Country is central to everything Aboriginal: it is a continuum, without beginning or ending. In this worldview, everything is living – people, animals, plants, rocks, earth, water, stars, air and all else.
So begins a new book by Bill Gammage and Bruce Pascoe entitled Country: Future Fire, Future Farming.
The authors are popular – lauded by academia and often on the national broadcaster – yet their core message in this new book is subversive, along with much of the content.
They state outright that the terrible infernos that burnt so much of south-eastern Australia two summers ago cannot be blamed on climate change. That such fires could be a thing of the past, if only forests were properly and actively managed (page 163).

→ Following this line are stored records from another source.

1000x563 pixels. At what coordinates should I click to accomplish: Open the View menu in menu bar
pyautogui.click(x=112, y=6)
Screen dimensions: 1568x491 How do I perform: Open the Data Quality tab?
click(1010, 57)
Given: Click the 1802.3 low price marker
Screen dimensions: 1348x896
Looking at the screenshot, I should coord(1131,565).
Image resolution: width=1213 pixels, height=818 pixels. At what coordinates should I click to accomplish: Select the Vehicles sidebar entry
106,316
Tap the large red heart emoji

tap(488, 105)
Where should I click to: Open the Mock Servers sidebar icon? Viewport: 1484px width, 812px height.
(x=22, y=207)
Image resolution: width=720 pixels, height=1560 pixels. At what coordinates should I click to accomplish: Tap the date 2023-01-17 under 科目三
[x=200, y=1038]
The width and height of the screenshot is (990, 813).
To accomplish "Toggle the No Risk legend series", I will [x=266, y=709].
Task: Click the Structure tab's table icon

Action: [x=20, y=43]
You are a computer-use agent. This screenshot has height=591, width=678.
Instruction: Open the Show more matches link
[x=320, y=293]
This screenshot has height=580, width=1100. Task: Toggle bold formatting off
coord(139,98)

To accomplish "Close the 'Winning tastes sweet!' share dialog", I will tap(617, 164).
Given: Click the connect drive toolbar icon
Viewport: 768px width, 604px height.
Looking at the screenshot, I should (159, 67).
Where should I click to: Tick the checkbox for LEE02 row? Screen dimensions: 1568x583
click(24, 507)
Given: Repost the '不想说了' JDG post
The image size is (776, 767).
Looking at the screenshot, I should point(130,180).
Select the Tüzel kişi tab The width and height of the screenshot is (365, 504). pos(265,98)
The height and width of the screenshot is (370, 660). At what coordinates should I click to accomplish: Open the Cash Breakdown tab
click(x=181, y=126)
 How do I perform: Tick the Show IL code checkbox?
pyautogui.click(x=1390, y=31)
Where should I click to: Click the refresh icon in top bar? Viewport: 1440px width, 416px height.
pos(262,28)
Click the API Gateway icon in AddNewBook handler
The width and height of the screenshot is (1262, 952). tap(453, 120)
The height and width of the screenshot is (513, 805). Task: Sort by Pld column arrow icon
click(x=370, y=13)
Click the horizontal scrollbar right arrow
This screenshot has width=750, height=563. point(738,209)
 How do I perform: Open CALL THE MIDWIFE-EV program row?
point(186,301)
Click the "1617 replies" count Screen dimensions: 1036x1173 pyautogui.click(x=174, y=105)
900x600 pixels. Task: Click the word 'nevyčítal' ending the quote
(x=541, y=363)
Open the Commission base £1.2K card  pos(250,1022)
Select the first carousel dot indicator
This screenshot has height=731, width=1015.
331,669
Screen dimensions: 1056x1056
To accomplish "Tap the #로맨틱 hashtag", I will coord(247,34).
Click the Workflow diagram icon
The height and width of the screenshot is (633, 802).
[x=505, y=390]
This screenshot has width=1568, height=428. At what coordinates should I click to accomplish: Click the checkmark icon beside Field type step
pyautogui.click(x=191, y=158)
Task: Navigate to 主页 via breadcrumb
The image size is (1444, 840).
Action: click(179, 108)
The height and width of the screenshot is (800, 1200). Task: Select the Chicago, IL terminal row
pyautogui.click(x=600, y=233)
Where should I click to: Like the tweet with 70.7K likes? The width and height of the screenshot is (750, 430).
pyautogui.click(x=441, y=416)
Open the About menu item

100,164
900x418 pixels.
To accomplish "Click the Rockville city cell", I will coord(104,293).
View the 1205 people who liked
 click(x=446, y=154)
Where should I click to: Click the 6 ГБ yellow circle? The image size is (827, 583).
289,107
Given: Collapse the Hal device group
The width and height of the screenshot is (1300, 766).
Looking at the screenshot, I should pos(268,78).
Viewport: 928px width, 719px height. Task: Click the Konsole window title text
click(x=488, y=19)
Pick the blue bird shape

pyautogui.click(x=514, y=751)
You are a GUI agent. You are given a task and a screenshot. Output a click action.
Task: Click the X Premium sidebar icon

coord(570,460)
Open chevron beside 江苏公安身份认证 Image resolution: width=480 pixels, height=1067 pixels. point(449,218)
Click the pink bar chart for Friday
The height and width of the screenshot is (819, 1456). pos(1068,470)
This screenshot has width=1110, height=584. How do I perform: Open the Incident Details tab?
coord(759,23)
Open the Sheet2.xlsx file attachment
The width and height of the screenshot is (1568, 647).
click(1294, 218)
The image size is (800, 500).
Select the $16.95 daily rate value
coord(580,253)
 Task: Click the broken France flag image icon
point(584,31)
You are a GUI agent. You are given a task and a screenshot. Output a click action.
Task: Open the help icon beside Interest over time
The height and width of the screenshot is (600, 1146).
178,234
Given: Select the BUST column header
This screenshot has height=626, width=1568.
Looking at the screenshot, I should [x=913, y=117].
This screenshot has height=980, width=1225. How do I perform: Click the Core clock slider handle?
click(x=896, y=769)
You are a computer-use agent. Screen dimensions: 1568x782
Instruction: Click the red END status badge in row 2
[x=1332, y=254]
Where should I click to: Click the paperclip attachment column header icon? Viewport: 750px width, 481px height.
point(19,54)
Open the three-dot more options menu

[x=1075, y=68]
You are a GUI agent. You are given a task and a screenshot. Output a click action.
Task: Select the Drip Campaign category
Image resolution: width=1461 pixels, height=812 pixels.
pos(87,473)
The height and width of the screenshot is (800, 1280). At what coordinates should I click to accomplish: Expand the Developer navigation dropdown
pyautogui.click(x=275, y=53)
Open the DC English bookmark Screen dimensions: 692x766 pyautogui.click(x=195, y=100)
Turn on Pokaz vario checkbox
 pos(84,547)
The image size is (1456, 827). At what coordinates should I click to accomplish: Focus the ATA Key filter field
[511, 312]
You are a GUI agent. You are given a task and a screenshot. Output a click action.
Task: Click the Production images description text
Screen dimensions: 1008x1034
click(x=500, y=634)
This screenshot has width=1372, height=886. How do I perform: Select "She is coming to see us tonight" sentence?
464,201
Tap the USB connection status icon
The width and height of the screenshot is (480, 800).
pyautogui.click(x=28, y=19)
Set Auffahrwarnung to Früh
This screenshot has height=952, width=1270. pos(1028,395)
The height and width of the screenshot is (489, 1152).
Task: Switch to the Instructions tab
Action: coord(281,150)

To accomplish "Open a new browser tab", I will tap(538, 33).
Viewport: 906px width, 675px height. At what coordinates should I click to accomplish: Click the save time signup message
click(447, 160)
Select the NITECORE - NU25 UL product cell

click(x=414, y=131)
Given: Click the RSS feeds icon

It is a fact that for Australian Aborigines wilderness is not a place of fond nostalgia – as it is for many armchair conservationists – but rather a land without custodians.
Aboriginal culture was one of continuous manipulation of the landscape, recognising that plant and animal species have preferred habitats that can be created through careful management. To maintain diversity of plant and animal species there is a need to ensure a mosaic of different habitat types arranged in such a way that fire can always be contained.
In the new book Gammage and Pascoe very clearly state – what one of my other heroes Viv Forbes has been telling us for years – that responding to environmental degradation through the planting of more trees is misguided (page 80).
If we are to restore a balance appropriate to the plants and animals that existed pre-European settlement then we need more, and better managed, grasslands. To quote from the new book:
Grass, not trees, was central to healthy country in 1788. Grassland carried many useful plants, and most animals with most meat. It was a firebreak, it made seeing and travelling easier, and it confined forests, making forest resources more predictable. Almost always it took the best soil, and probably there was more grass then than now.
Of growing concern to me is that the grasslands of western Queensland, already degraded by two centuries of mostly mismanagement, are likely to be destroyed with the new goat industry. Yes goats!
If only there was support for a kangaroo industry. But no, the elites – Hugh Jackman guided by Terri Irwin oppose the harvest of native Australian wildlife – so now we have goats.
Just last year the Queensland government contributed $4 million towards the expansion of the local abattoir, not for cattle or kangaroos, but for sheep and goats. The plan is to process 900,000 a year.
A culture that better understood the connectedness of everything – that made less of a distinction between the animate and inanimate – might arguably recognise that goats are fundamentally incompatible with a healthy and diverse landscape in western Queensland.
Instead we have the tax-payer funded expansion of an abattoir for goats as a ‘much needed financial boost for western Queensland graziers during drought’.